The Indonesia government finally pushed through a ban on exporting unprocessed exports of nickel and bauxite ore, in a move aimed at forcing companies to refine the minerals on Indonesian soil and then export to increase the value of exports. State owned Indonesian miner, Antam stated that it expects nickel ore production to decline by 87% in 2014 compared to last year, as it plans to now meet the requirements of the domestic industry only following the government’s ban.

After an initially rally on news of an export ban, prices retraced on concerns of oversupply and skepticism over whether Indonesia would implement the policy. With the ban now implemented, expectations are that nickel prices would soon rise to US$15,000/MT. 3M LME Nickel prices climbed over 2.2% on Friday last week to US$13,725/MT, and after the ban came into effect prices surged around 2.4% on Monday to close at US$14,050/MT.

Indonesia accounts for over 15% of global nickel supplies and is a major supplier to China, Japan, India and other nations where its high grade laterite nickel ore is used to produce nickel pig iron, a cheaper alternative for making stainless steel than LME grade high purity nickel.

Chinese nickel pig iron producers have already increased their nickel ore stockpiles to eight months or more, while Japanese ferro nickel producers seem to have stocked for comparatively less period. Japan’s biggest nickel smelter, Sumitomo Metal Mining Co Ltd (SCM), stated that its nickel ore stock piles would be sufficient for around 4 months at current production level. As compared to Australia, Indonesia acted as a low cost alternative for Chinese nickel pig iron producers and stainless steel makers elsewhere for higher quality nickel ores.

Japan is one of the leading stainless steel producers in the global stainless steel landscape and is well known for high quality finished products such as stainless steel seamless pipesstainless steel pipe fittingsnickel alloy pipes, and nickel alloy plates. In 2012, the country imported around 44% of its nickel ore requirements from Indonesia.

Most of the buyers of nickel ore have already moved to purchase nickel ore from Philippines, New Caledonia, Australia and Russia to replace Indonesian ore, but prices are likely to be higher now on account for higher freight rates.

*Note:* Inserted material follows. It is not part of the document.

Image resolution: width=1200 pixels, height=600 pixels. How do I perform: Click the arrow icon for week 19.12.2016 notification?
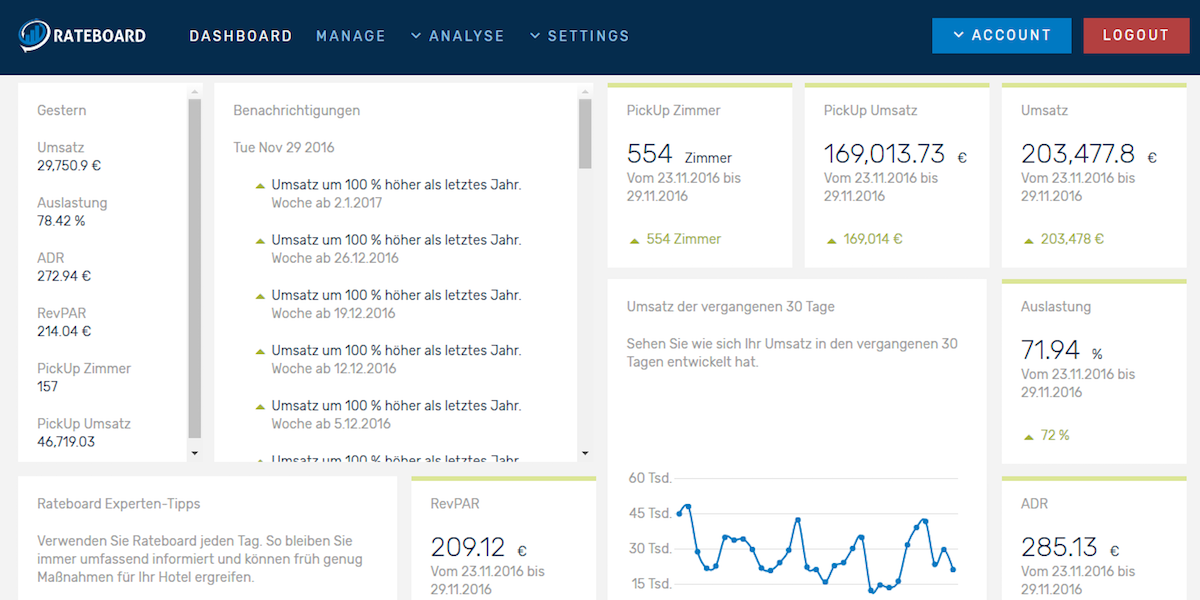(260, 296)
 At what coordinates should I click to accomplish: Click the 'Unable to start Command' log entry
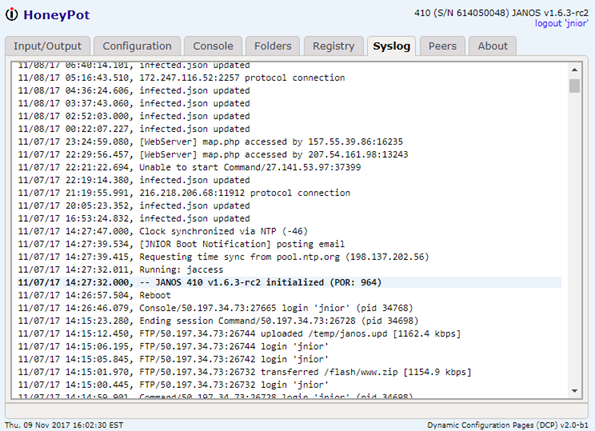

What will be the impact on Nickel Ore Processing Costs?

There are expectations that Philippine ore exporters may find it difficult to fill in the supply gap, due to difference in ore grades. Producers in China and Japan would need to adjust to the lower grade of ore that comes from the Philippines, and this could add to their processing costs. According to a report from Citigroup, using Philippine ore at 1.5% metal instead of Indonesian ore of 1.8% would mean producers in China would have to process 30% more material to make the same amount of nickel pig iron. That could raise costs as much as US$4,000 per ton. Around 70% of the nickel pig iron producers in China are equipped with technology which prefers high grade nickel ore from Indonesia.

What will be the impact on Stainless Steel Prices?

The growth in China’s nickel pig iron industry, has been one of the major reason for increasing stock piles of high purity nickel at LME monitored warehouses and resulting downturn in nickel prices. If the ban remains in place for an extended period of time, it likely to be positive for the high purity nickel market. Nickel price movements have a direct impact on stainless steel prices, as majority of stainless steel grades contain nickel. The most widely used stainless grades 304 and 316 typically contain 8% and 10% nickel respectively. Over 65% of the nickel consumed in the Western World is used to make austenitic stainless steel.  Another 12% goes into superalloys (e.g., Inconel 600) or nonferrous alloys (e.g., cupronickel).  Since nickel is by far the most expensive component in stainless steels, it seems that the expected increase in nickel prices in 2014 is likely to push up stainless steel production costs.